-37-

58 6 0
                                    


-37-









Hoseok

Bugün Taehyung olmadığı için şeftalili turta yapma görevi bana kalmıştı, bunun için pek bir bilgiye sahip olmasam da zamanında Taehyung'un bana gösterdiği şekilde yapmak için çaba harcayacaktım.

Elimde döndürüp durduğum kahve kupasını esneyerek musluğun içine bıraktım ve işe koyulmak için kollarımı sıvadım, yorucu bir gün olacağı şimdiden içime doğmuştu, buzdolabının kapağını açtım ve dizlerimi kırıp eğildikten sonra meyveleri koyduğumuz çekmeceyi araladım, turta yaparken genellikle Taehyung yumuşak şeftalileri tercih ederdi, onların daha tatlı ve güzel olduğunu söylerdi.

Bu yüzden ben de elime seçtiğim dört tane yumuşak şeftali aldım, ayaklanmadan önce araladığım çekmeceyi dirseğimle kapattım ve ayağa kalktıktan sonra buzdolabının kapağını da ayakkabımın kenarıyla yavaşça ittim.

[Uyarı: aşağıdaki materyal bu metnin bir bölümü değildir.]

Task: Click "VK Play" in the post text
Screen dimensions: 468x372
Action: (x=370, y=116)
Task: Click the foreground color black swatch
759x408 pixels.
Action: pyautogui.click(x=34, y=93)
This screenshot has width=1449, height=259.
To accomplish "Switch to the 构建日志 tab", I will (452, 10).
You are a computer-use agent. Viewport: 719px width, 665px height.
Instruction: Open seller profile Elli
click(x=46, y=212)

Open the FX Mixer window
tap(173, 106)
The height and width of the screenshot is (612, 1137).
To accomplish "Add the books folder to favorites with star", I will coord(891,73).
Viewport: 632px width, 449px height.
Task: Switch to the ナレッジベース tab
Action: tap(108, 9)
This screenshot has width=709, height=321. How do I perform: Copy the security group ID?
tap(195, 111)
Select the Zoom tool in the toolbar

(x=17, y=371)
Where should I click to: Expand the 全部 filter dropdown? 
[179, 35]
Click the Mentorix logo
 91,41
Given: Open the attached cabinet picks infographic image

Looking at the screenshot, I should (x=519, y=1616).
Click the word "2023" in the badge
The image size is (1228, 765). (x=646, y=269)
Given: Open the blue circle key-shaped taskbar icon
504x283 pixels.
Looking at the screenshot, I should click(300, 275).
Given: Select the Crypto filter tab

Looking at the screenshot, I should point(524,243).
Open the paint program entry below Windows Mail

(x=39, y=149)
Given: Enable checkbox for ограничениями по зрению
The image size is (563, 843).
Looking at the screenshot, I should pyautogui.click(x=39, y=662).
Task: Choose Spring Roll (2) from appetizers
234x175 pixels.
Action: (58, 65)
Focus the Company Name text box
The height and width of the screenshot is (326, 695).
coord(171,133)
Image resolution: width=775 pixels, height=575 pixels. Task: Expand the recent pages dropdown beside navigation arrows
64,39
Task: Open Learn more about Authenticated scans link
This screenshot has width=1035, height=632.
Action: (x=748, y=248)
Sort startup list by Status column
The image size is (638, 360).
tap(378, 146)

Şeftalileri tezgahın üstüne bıraktıktan sonra koyu kahve renkli dolaba uzanıp toz şeker paketini çıkardım, toz şekerin paketini açmak için uğraş versem de olumlu sonuç elde edemeyince makas arayışına giriştim, sabahın köründe rüyamda şeftalili turta görmüş gibi onu yapmak için can atarken dolapları hızla açıp kapatıyordum, o sırada mutfağa Tessa girdi. "Günaydın, kahve var mı?"

Olumsuz anlamda kafamı salladım. "Sen gelmeden önce içmiştim ben, şansına küs."

Sırt çantasını çıkarıp genelde dinlenirken Taehyung'un kullandığı sandalyenin üstüne koydu, tezgahın üstünde gördüğü malzemelerle şaşkınca sırıttı. "İnanamıyorum, turta mı yapacaksın, umarım müşteriler zehirlenmez ve kafeyi kapatmak zorunda kalmayız."

Sabah sabah bu dopdolu enerjiyle sergilediği durum komedisine karşılık üflemekle yetindim ve içini karıştırdığım son dolabın da kapağını kapattım, makası bulma işini şimdilik bir kenara bırakırken Tessa henüz çıkarmadığım margarin ve vanilya paketini de çıkarmıştı.

Ellerini yıkamaya başladığında dirseklerimi tezgaha yaslayıp işini bitirmesini bekledim, gözlerinin altındaki şişlik dikkatimi çekince meraklandım. "Uykusuz bir gece miydi?"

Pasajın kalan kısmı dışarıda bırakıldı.